What follows is a listing to be transcribed exactly.

(Extracted material)

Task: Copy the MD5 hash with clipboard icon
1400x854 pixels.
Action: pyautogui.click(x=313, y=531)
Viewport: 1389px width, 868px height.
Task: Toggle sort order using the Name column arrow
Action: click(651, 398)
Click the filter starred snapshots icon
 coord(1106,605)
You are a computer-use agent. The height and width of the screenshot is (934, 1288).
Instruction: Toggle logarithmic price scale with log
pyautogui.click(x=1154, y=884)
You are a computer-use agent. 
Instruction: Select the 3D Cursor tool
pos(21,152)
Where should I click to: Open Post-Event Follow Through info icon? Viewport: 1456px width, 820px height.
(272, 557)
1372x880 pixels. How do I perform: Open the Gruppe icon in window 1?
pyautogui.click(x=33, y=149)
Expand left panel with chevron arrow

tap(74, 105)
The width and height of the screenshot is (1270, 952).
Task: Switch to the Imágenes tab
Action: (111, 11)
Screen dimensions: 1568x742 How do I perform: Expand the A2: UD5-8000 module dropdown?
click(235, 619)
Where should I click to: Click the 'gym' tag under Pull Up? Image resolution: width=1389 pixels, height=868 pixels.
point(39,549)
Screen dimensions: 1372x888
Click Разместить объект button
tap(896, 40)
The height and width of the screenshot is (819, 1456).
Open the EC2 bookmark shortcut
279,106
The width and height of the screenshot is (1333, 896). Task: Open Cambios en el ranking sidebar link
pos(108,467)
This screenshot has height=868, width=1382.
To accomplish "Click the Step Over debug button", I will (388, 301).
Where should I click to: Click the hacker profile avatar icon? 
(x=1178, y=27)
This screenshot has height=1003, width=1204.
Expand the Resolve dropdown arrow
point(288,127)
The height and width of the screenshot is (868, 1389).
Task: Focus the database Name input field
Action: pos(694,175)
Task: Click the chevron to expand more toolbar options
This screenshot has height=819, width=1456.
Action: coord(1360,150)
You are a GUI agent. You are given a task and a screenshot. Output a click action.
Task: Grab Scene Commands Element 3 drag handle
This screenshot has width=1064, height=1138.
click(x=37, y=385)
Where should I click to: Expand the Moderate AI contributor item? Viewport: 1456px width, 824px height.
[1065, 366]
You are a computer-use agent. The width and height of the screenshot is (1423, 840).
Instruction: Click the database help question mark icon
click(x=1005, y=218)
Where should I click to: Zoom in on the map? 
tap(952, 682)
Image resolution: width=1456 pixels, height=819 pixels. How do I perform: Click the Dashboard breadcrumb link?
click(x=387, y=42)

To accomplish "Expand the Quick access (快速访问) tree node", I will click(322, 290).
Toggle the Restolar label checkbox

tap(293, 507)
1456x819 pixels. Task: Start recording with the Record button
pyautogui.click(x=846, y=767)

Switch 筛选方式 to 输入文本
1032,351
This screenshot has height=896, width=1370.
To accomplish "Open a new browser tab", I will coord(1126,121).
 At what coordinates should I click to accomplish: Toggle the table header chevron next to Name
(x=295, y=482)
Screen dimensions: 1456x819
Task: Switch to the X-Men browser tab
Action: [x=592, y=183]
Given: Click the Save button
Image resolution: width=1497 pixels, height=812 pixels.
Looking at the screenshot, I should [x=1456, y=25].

(End Extracted material)

- [Response to this exercise]:
Task: Copy the MD5 hash with clipboard icon
1400x854 pixels.
Action: pyautogui.click(x=313, y=531)
Viewport: 1389px width, 868px height.
Task: Toggle sort order using the Name column arrow
Action: click(651, 398)
Click the filter starred snapshots icon
 coord(1106,605)
You are a computer-use agent. The height and width of the screenshot is (934, 1288).
Instruction: Toggle logarithmic price scale with log
pyautogui.click(x=1154, y=884)
You are a computer-use agent. 
Instruction: Select the 3D Cursor tool
pos(21,152)
Where should I click to: Open Post-Event Follow Through info icon? Viewport: 1456px width, 820px height.
(272, 557)
1372x880 pixels. How do I perform: Open the Gruppe icon in window 1?
pyautogui.click(x=33, y=149)
Expand left panel with chevron arrow

tap(74, 105)
The width and height of the screenshot is (1270, 952).
Task: Switch to the Imágenes tab
Action: (111, 11)
Screen dimensions: 1568x742 How do I perform: Expand the A2: UD5-8000 module dropdown?
click(235, 619)
Where should I click to: Click the 'gym' tag under Pull Up? Image resolution: width=1389 pixels, height=868 pixels.
point(39,549)
Screen dimensions: 1372x888
Click Разместить объект button
tap(896, 40)
The height and width of the screenshot is (819, 1456).
Open the EC2 bookmark shortcut
279,106
The width and height of the screenshot is (1333, 896). Task: Open Cambios en el ranking sidebar link
pos(108,467)
This screenshot has height=868, width=1382.
To accomplish "Click the Step Over debug button", I will (388, 301).
Where should I click to: Click the hacker profile avatar icon? 
(x=1178, y=27)
This screenshot has height=1003, width=1204.
Expand the Resolve dropdown arrow
point(288,127)
The height and width of the screenshot is (868, 1389).
Task: Focus the database Name input field
Action: pos(694,175)
Task: Click the chevron to expand more toolbar options
This screenshot has height=819, width=1456.
Action: coord(1360,150)
You are a GUI agent. You are given a task and a screenshot. Output a click action.
Task: Grab Scene Commands Element 3 drag handle
This screenshot has width=1064, height=1138.
click(x=37, y=385)
Where should I click to: Expand the Moderate AI contributor item? Viewport: 1456px width, 824px height.
[1065, 366]
You are a computer-use agent. The width and height of the screenshot is (1423, 840).
Instruction: Click the database help question mark icon
click(x=1005, y=218)
Where should I click to: Zoom in on the map? 
tap(952, 682)
Image resolution: width=1456 pixels, height=819 pixels. How do I perform: Click the Dashboard breadcrumb link?
click(x=387, y=42)

To accomplish "Expand the Quick access (快速访问) tree node", I will click(322, 290).
Toggle the Restolar label checkbox

tap(293, 507)
1456x819 pixels. Task: Start recording with the Record button
pyautogui.click(x=846, y=767)

Switch 筛选方式 to 输入文本
1032,351
This screenshot has height=896, width=1370.
To accomplish "Open a new browser tab", I will coord(1126,121).
 At what coordinates should I click to accomplish: Toggle the table header chevron next to Name
(x=295, y=482)
Screen dimensions: 1456x819
Task: Switch to the X-Men browser tab
Action: [x=592, y=183]
Given: Click the Save button
Image resolution: width=1497 pixels, height=812 pixels.
Looking at the screenshot, I should [x=1456, y=25].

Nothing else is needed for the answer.